### TASK DIRECTIONS
An exact copy of the listing is what the response must contain.

═══ DATA SUPPLIED

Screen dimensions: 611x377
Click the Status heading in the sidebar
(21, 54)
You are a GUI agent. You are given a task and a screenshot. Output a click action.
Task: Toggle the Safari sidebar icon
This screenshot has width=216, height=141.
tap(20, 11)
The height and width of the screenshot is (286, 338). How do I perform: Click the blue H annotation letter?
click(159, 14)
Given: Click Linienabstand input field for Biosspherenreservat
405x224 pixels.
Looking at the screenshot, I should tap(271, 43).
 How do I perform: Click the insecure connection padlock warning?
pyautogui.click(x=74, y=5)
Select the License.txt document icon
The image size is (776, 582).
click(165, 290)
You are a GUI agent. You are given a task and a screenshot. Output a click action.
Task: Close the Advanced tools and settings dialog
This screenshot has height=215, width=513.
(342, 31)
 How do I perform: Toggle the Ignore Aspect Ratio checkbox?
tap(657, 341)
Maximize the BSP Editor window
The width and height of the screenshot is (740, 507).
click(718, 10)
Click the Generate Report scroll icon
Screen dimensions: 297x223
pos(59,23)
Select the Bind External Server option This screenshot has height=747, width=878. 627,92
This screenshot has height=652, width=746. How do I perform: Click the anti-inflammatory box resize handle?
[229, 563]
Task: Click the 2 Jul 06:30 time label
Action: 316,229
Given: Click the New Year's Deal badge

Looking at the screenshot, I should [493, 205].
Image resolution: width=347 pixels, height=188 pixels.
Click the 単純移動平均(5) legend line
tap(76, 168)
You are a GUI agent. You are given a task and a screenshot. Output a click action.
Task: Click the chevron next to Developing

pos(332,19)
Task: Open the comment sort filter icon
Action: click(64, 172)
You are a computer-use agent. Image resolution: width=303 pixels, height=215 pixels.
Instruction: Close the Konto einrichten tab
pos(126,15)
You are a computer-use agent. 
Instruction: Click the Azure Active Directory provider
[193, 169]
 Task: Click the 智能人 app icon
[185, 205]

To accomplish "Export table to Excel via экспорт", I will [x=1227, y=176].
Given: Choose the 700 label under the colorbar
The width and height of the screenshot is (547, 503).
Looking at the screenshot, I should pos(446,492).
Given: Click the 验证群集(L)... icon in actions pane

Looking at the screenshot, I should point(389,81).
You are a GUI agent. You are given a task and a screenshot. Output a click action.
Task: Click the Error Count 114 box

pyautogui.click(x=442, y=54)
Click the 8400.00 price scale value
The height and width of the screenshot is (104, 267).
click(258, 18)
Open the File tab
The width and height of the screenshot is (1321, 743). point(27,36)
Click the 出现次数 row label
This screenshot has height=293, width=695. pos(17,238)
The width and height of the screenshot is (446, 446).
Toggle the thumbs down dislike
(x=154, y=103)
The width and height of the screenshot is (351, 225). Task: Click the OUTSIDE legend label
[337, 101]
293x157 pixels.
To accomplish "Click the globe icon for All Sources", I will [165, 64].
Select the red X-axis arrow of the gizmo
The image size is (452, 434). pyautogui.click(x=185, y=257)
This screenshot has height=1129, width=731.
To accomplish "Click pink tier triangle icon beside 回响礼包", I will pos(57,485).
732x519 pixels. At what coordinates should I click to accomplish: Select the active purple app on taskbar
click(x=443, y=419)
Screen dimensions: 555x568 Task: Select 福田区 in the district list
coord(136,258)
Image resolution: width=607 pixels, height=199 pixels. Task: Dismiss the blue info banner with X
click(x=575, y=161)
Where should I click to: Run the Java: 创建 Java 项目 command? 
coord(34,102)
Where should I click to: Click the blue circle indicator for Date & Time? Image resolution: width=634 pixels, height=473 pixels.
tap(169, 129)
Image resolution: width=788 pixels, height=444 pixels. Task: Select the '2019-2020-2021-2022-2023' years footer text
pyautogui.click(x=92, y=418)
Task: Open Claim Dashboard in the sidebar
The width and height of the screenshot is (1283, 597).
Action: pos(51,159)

══════

### ANSWER TO THIS TASK
Screen dimensions: 611x377
Click the Status heading in the sidebar
(21, 54)
You are a GUI agent. You are given a task and a screenshot. Output a click action.
Task: Toggle the Safari sidebar icon
This screenshot has width=216, height=141.
tap(20, 11)
The height and width of the screenshot is (286, 338). How do I perform: Click the blue H annotation letter?
click(159, 14)
Given: Click Linienabstand input field for Biosspherenreservat
405x224 pixels.
Looking at the screenshot, I should tap(271, 43).
 How do I perform: Click the insecure connection padlock warning?
pyautogui.click(x=74, y=5)
Select the License.txt document icon
The image size is (776, 582).
click(165, 290)
You are a GUI agent. You are given a task and a screenshot. Output a click action.
Task: Close the Advanced tools and settings dialog
This screenshot has height=215, width=513.
(342, 31)
 How do I perform: Toggle the Ignore Aspect Ratio checkbox?
tap(657, 341)
Maximize the BSP Editor window
The width and height of the screenshot is (740, 507).
click(718, 10)
Click the Generate Report scroll icon
Screen dimensions: 297x223
pos(59,23)
Select the Bind External Server option This screenshot has height=747, width=878. 627,92
This screenshot has height=652, width=746. How do I perform: Click the anti-inflammatory box resize handle?
[229, 563]
Task: Click the 2 Jul 06:30 time label
Action: 316,229
Given: Click the New Year's Deal badge

Looking at the screenshot, I should [493, 205].
Image resolution: width=347 pixels, height=188 pixels.
Click the 単純移動平均(5) legend line
tap(76, 168)
You are a GUI agent. You are given a task and a screenshot. Output a click action.
Task: Click the chevron next to Developing

pos(332,19)
Task: Open the comment sort filter icon
Action: click(64, 172)
You are a computer-use agent. Image resolution: width=303 pixels, height=215 pixels.
Instruction: Close the Konto einrichten tab
pos(126,15)
You are a computer-use agent. 
Instruction: Click the Azure Active Directory provider
[193, 169]
 Task: Click the 智能人 app icon
[185, 205]

To accomplish "Export table to Excel via экспорт", I will [x=1227, y=176].
Given: Choose the 700 label under the colorbar
The width and height of the screenshot is (547, 503).
Looking at the screenshot, I should pos(446,492).
Given: Click the 验证群集(L)... icon in actions pane

Looking at the screenshot, I should point(389,81).
You are a GUI agent. You are given a task and a screenshot. Output a click action.
Task: Click the Error Count 114 box

pyautogui.click(x=442, y=54)
Click the 8400.00 price scale value
The height and width of the screenshot is (104, 267).
click(258, 18)
Open the File tab
The width and height of the screenshot is (1321, 743). point(27,36)
Click the 出现次数 row label
This screenshot has height=293, width=695. pos(17,238)
The width and height of the screenshot is (446, 446).
Toggle the thumbs down dislike
(x=154, y=103)
The width and height of the screenshot is (351, 225). Task: Click the OUTSIDE legend label
[337, 101]
293x157 pixels.
To accomplish "Click the globe icon for All Sources", I will [165, 64].
Select the red X-axis arrow of the gizmo
The image size is (452, 434). pyautogui.click(x=185, y=257)
This screenshot has height=1129, width=731.
To accomplish "Click pink tier triangle icon beside 回响礼包", I will pos(57,485).
732x519 pixels. At what coordinates should I click to accomplish: Select the active purple app on taskbar
click(x=443, y=419)
Screen dimensions: 555x568 Task: Select 福田区 in the district list
coord(136,258)
Image resolution: width=607 pixels, height=199 pixels. Task: Dismiss the blue info banner with X
click(x=575, y=161)
Where should I click to: Run the Java: 创建 Java 项目 command? 
coord(34,102)
Where should I click to: Click the blue circle indicator for Date & Time? Image resolution: width=634 pixels, height=473 pixels.
tap(169, 129)
Image resolution: width=788 pixels, height=444 pixels. Task: Select the '2019-2020-2021-2022-2023' years footer text
pyautogui.click(x=92, y=418)
Task: Open Claim Dashboard in the sidebar
The width and height of the screenshot is (1283, 597).
Action: pos(51,159)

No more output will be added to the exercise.